Though much research has been done on the 40 to 49 age group, it is difficult to study women in the 30 to 39 age range, as most in this age group don’t get mammograms, yet they are at risk for breast cancer. More than 1,000 women under age 40 die every year from breast cancer in the United States. About 4 percent of breast cancers will be diagnosed in women younger than age 40. With over 250,000 new diagnoses of breast cancer each year, that is not an insignificant number.

What the study found: In this latest study, three specific risk factors: a family history (considered a first-degree relative diagnosed with breast cancer, regardless of age), a personal history of breast cancer, or dense breasts were evaluated.

Dense breasts can obscure the underlying mammographic abnormalities, including breast cancers. Having more fibroglandular breast tissue (and less fat) is also itself associated with increased breast cancer risk.

But experts not associated with the study have advised caution when considering mammography at age 30, particularly on the basis of dense breasts.

Dense breasts are common in younger women. Research estimates 74 percent of women ages 40 to 49 have dense breasts compared with just 36 percent of women in their 70s. Most women aged under 40 have dense breast tissue.

Breast density in mammography refers to the amount of parenchymal tissue relative to the amount of fatty tissue in a breast. Parenchymal tissue looks white on mammography — and so are cancerous masses. Cancers can therefore be harder to detect in those with dense breasts. Given most women in their 30s have dense breast tissue, the benefits of mammography for women without a personal history of breast cancer may not outweigh the risks. Screening women in their 30s with dense breasts will likely lead to many false alarms and benign biopsies without much benefit, due to the very low rate of cancer in this age group.

All women with a personal history of breast cancer should be screened annually (unless they have double mastectomy), regardless of age. In addition, women with a risk factor that puts them at very high risk, for example, women with a genetic mutation or prior chest radiation for cancer treatment, should start screening at a younger age.

For other women, even women with a family history or dense breasts, the benefits of screening mammography in the 30s are unlikely to outweigh the harms from screening in this age group.

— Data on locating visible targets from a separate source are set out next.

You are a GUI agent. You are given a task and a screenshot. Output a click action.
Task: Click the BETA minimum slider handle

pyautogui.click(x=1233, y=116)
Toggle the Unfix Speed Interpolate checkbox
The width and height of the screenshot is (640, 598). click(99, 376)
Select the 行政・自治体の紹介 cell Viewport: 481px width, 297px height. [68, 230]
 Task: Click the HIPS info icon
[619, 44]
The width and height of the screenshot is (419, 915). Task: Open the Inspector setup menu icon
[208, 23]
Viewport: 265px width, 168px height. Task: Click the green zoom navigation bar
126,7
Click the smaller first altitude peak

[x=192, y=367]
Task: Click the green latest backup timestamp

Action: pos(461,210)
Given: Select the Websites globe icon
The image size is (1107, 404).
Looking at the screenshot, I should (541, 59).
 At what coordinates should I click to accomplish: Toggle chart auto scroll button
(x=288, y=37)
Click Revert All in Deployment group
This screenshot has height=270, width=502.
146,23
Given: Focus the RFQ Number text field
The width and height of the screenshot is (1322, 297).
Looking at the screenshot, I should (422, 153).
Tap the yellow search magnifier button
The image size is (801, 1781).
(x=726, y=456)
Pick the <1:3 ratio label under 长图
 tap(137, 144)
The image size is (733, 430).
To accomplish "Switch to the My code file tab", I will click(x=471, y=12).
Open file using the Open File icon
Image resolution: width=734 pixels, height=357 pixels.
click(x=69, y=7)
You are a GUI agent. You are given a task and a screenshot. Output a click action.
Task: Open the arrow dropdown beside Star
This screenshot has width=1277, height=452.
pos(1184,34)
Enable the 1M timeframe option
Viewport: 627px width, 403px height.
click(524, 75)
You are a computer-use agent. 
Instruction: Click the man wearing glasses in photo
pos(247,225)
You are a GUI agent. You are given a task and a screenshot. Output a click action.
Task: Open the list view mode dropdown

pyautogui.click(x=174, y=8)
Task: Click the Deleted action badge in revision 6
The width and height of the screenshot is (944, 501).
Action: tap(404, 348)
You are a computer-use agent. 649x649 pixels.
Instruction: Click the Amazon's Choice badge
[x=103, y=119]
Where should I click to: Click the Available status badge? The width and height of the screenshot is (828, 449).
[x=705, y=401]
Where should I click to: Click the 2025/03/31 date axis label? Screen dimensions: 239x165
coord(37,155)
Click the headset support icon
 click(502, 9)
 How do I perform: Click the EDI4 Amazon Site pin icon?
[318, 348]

What to ask your doctor about starting mammogram screening

Other forms of assessment may be helpful for women under 40. By the time a woman is 30, she should meet with her doctor and have a discussion about breast cancer risk to assess whether early or additional breast cancer screening may be indicated. Clinical breast exam by a trained medical professional may begin at age 20 as well.

At this time, no country or organization has guidelines recommending mammography for women under 40, except in the case of having a personal history of breast cancer or other risk factors that would put them at very high risk. In women with a family history of breast cancer, screening is often started 10 years before the youngest relative was diagnosed, but in younger women don’t only rely on mammography. Patients with increased risk due to genetics or the BRCA gene should start screening earlier and use other scans, like an MRI or ultrasound device, in addition to mammography.

It is prudent for women to practice breast self-awareness. Understand how your normal breast tissue feels and the monthly variations, check periodically, and report any changes to your physician.

The bottom line: A recent study suggests mammography beginning at age 30 may be beneficial for women with a personal history of breast cancer, a family history, or dense breasts. But experts say mammography may not be effective for women in this age group, and other assessments would be more beneficial. Women concerned about their risk for breast cancer should consult their doctor.